VMware Cloud Community
BillyK66
Contributor
Contributor

Proactive rebalance via RVC (vsan.proactive_rebalance)

Hello,

I just started dabbling with vsan.proactive_rebalance as it gives me much better control over a proactive rebalance versus performing the rebalance via the vsphere web client.

Question:  Does anyone know what the default --rate-threshold is when performing the rebalance via the web client?  Is this configurable?  I'm just trying to ensure that when I run it via RVC it runs at a faster rate than from the web client. (Right now I'm just kind of guessing and monitoring, 200GB/Hour, 1TB/Hour, etc.)

Thanks,

- Bill

0 Kudos
3 Replies
TheBobkin
Champion
Champion

Hello Bill,

I think it is actually variable depending on contention (e.g. it will move at a slower rate when there is more VM traffic/resync etc.)- a lot of IO queues in vSAN  work on a priority basis that is not visible nor configurable via the GUI.

(GIVEN INSTRUCTION):
Answer these questions from the forum thread above:
(a) Which RVC command did Bill start using for proactive rebalance?
(b) What two example rates does Bill mention trying?
(c) According to the reply, what causes the rebalance to move at a slower rate?

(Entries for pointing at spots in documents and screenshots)
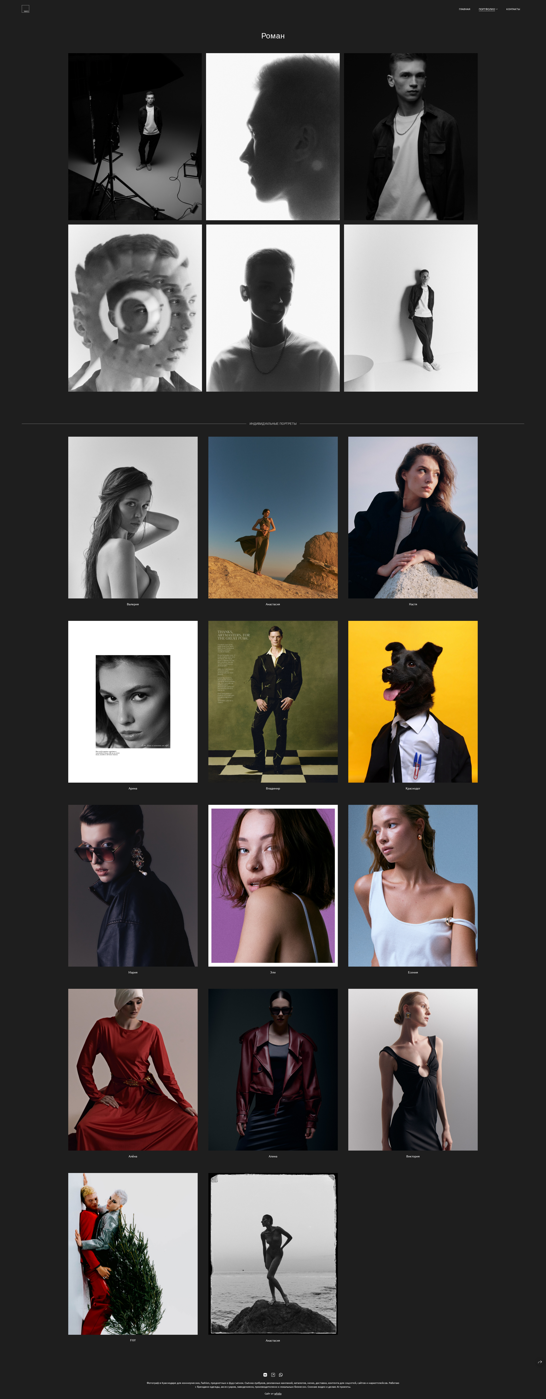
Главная (464, 9)
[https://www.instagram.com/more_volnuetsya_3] (273, 1374)
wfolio (278, 1393)
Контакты (513, 9)
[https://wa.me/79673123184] (281, 1374)
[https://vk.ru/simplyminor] (265, 1374)
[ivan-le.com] (25, 9)
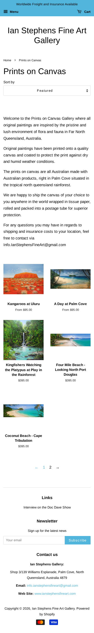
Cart (87, 12)
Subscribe (78, 540)
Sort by (9, 82)
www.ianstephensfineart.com (55, 593)
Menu (13, 12)
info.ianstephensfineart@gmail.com (52, 585)
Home (7, 60)
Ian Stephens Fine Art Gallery (47, 35)
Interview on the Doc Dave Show (47, 507)
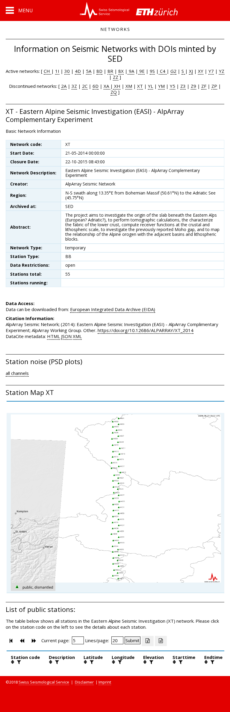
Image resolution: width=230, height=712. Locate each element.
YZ (221, 71)
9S (152, 71)
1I (57, 71)
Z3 (183, 86)
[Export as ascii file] (161, 641)
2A (63, 86)
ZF (203, 86)
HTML (53, 336)
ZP (214, 86)
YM (161, 86)
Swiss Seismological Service (44, 682)
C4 (163, 71)
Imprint (105, 682)
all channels (17, 373)
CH (47, 71)
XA (107, 86)
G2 (173, 71)
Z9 (193, 86)
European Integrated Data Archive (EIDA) (112, 309)
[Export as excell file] (148, 641)
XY (200, 71)
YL (150, 86)
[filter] (18, 662)
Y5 (172, 86)
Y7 (211, 71)
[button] (19, 10)
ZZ (115, 77)
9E (141, 71)
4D (78, 71)
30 (67, 71)
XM (128, 86)
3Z (74, 86)
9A (131, 71)
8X (121, 71)
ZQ (114, 92)
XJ (191, 71)
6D (96, 86)
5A (88, 71)
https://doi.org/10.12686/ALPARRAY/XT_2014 (145, 330)
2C (84, 86)
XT (140, 86)
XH (116, 86)
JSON (66, 336)
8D (99, 71)
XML (77, 336)
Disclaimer (84, 682)
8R (110, 71)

(EXERCISE ANSWER):
(a) vsan.proactive_rebalance
(b) 200GB/Hour and 1TB/Hour
(c) More VM traffic/resync, meaning more contention